**Goal of the exercise**
Copy nothing from the entries below except the lines from the one containing "Novembre 2017 (68, 1560)" through the one containing "2283-3676 (74, 8)", and copy those exactly.

**Supplied data**
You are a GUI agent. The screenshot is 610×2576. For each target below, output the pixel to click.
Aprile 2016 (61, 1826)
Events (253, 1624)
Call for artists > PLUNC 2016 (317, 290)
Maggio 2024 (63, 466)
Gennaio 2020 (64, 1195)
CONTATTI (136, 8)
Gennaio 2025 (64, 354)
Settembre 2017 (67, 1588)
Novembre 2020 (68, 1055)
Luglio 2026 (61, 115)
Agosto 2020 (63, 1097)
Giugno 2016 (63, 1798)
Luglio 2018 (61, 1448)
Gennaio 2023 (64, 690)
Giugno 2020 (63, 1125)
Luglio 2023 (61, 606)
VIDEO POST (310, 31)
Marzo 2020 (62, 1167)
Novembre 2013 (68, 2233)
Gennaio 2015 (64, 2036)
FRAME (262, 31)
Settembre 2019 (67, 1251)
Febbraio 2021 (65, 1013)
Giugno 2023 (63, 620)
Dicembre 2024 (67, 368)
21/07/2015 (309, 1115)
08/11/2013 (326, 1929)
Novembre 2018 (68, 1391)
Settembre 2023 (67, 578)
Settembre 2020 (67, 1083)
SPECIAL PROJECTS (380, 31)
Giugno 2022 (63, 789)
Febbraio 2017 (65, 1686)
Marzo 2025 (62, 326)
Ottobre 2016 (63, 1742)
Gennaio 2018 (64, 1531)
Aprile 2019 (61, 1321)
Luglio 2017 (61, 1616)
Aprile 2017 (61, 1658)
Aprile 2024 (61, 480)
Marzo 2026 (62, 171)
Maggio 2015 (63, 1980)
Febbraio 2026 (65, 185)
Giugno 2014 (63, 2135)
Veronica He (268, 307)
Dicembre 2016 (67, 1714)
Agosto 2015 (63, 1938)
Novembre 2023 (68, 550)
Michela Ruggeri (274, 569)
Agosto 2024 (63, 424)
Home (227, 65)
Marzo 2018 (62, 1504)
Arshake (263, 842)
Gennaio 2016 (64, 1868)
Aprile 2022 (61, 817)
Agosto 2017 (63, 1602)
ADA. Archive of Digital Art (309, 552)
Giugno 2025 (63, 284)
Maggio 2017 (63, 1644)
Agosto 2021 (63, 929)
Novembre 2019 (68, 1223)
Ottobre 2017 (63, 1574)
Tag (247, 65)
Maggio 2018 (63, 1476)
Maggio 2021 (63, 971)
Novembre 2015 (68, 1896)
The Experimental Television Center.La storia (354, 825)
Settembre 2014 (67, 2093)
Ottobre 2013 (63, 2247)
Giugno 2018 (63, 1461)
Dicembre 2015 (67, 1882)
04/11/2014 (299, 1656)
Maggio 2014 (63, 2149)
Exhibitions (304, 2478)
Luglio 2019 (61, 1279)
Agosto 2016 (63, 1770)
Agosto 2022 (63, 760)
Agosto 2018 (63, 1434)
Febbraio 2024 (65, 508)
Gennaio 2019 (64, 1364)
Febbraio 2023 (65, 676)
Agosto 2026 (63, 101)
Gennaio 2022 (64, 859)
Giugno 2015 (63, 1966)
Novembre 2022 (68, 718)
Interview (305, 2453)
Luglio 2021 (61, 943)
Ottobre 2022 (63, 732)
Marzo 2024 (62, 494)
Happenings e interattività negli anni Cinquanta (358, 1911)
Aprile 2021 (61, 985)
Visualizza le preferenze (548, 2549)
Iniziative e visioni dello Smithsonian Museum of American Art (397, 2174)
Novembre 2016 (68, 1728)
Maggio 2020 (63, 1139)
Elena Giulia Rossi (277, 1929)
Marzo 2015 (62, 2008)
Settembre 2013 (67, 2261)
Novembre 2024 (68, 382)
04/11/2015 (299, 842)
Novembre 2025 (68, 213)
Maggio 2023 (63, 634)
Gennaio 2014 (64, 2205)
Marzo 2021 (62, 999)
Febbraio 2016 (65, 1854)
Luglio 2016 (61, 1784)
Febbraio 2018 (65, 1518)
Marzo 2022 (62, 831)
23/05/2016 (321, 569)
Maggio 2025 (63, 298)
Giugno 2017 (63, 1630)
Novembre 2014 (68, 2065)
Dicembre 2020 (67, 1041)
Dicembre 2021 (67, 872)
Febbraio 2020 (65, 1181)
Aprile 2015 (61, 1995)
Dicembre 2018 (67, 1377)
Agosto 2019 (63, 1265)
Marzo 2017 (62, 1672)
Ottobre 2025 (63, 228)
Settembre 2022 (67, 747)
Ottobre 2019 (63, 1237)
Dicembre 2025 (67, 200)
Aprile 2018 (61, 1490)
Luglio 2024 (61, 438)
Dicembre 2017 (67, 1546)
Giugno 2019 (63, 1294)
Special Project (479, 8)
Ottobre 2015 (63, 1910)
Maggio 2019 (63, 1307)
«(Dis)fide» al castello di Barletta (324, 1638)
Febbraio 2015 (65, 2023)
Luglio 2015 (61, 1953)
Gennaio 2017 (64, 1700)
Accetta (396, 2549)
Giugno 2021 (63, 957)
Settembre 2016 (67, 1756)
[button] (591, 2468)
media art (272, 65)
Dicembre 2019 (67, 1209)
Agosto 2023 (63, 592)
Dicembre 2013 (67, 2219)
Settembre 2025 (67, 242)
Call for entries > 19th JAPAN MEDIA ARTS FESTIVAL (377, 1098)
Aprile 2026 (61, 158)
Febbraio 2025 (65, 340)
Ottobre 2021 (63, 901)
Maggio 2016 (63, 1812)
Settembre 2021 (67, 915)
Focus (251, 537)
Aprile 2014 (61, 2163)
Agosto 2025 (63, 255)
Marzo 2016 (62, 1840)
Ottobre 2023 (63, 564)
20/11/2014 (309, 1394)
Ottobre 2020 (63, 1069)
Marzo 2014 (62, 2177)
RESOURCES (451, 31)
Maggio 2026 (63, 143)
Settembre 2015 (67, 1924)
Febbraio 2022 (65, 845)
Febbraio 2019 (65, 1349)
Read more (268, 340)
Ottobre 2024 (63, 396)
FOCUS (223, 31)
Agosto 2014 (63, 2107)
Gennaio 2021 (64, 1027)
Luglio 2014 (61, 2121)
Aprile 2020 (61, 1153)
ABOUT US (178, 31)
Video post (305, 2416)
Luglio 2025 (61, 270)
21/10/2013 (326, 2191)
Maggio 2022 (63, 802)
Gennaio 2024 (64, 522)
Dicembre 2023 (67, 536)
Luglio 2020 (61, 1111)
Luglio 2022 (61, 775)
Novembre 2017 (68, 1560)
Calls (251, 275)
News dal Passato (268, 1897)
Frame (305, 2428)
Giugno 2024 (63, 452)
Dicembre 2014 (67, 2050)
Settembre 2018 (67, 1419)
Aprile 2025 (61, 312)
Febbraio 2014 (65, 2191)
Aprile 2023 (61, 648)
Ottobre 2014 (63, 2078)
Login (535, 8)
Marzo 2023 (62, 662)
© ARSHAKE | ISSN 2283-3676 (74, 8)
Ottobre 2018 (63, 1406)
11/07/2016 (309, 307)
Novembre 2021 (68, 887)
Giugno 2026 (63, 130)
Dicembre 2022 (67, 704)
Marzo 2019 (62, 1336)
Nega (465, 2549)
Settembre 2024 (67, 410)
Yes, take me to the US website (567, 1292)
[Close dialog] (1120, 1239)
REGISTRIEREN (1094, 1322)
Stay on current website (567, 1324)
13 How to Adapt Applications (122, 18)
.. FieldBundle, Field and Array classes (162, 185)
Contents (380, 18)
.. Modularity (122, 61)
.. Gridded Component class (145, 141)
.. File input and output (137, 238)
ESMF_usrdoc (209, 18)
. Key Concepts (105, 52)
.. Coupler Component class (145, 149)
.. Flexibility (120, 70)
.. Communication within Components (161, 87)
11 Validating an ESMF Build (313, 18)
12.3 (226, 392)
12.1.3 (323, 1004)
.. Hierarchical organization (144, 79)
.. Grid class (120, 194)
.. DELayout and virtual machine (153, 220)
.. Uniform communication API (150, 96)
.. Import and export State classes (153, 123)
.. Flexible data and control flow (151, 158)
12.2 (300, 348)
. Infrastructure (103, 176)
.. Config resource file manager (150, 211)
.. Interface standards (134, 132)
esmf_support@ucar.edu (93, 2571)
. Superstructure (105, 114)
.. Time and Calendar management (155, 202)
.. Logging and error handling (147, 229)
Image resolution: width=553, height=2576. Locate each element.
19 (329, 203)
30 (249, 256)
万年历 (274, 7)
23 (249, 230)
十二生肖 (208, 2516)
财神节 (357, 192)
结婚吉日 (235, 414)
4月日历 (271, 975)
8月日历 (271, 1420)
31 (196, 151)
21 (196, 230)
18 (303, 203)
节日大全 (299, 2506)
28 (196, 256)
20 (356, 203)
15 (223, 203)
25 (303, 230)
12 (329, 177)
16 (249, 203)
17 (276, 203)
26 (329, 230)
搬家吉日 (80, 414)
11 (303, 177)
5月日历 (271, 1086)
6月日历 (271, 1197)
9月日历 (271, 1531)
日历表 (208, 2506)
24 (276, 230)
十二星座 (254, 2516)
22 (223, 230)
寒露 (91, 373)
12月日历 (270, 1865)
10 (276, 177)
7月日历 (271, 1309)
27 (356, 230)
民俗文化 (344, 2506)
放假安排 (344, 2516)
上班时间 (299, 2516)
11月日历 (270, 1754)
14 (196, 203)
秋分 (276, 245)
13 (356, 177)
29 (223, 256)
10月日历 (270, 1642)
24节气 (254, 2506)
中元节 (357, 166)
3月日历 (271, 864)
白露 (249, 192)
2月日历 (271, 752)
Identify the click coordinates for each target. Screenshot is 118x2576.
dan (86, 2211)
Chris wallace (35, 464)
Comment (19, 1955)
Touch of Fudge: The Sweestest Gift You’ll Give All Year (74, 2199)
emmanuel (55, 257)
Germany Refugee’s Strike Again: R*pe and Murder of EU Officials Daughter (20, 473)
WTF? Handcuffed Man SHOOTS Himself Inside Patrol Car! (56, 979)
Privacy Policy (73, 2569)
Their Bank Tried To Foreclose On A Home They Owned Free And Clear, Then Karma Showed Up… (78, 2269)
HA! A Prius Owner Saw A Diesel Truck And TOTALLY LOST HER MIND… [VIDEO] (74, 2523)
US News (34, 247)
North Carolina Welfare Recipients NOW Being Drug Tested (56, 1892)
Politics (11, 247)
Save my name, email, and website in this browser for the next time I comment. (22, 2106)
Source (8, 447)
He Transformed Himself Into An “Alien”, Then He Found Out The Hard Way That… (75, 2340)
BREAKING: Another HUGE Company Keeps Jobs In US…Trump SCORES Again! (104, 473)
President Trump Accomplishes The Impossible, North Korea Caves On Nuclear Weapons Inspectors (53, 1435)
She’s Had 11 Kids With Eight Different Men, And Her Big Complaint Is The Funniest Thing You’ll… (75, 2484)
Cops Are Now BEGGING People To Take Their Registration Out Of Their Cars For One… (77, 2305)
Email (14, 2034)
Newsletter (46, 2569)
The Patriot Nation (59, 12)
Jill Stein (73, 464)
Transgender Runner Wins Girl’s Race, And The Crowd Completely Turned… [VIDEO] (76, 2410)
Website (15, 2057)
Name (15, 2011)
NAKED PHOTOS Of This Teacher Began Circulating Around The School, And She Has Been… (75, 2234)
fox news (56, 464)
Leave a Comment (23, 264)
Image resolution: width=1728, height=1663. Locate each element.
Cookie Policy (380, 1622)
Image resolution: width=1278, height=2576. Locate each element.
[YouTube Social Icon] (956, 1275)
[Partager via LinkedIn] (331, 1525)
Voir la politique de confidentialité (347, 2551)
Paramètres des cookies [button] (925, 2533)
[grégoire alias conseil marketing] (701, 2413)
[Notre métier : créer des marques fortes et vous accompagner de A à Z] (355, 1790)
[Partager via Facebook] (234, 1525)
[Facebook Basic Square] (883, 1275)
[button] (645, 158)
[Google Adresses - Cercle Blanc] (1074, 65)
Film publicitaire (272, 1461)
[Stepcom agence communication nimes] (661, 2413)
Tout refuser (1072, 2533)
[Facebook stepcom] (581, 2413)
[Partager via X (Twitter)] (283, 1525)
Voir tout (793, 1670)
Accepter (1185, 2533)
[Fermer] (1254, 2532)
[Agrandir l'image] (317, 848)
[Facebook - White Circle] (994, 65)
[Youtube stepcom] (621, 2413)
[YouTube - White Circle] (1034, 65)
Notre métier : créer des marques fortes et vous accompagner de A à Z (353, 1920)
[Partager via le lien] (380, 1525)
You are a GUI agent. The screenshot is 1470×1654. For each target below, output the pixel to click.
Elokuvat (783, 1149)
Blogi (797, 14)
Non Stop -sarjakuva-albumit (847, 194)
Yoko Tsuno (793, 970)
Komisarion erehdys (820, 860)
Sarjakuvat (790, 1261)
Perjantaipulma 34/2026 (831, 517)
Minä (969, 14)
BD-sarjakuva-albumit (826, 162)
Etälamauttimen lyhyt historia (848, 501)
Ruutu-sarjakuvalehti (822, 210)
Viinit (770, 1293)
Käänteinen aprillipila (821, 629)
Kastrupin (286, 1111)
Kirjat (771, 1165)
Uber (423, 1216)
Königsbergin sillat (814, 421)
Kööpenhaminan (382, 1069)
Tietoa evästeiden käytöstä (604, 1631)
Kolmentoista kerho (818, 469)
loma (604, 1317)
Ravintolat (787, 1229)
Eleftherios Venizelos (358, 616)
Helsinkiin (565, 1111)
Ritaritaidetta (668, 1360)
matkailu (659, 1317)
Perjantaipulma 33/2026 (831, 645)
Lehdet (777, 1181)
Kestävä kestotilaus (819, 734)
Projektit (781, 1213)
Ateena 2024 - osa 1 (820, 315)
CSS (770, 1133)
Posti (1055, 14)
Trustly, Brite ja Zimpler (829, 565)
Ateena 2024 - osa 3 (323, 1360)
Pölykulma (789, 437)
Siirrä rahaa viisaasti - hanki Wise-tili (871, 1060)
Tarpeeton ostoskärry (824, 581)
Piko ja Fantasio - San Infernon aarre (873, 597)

**Task response**
Novembre 2017 (68, 1560)
Calls (251, 275)
News dal Passato (268, 1897)
Frame (305, 2428)
Giugno 2024 (63, 452)
Dicembre 2014 (67, 2050)
Settembre 2018 (67, 1419)
Aprile 2025 (61, 312)
Febbraio 2014 (65, 2191)
Aprile 2023 (61, 648)
Ottobre 2014 (63, 2078)
Login (535, 8)
Marzo 2023 (62, 662)
© ARSHAKE | ISSN 2283-3676 (74, 8)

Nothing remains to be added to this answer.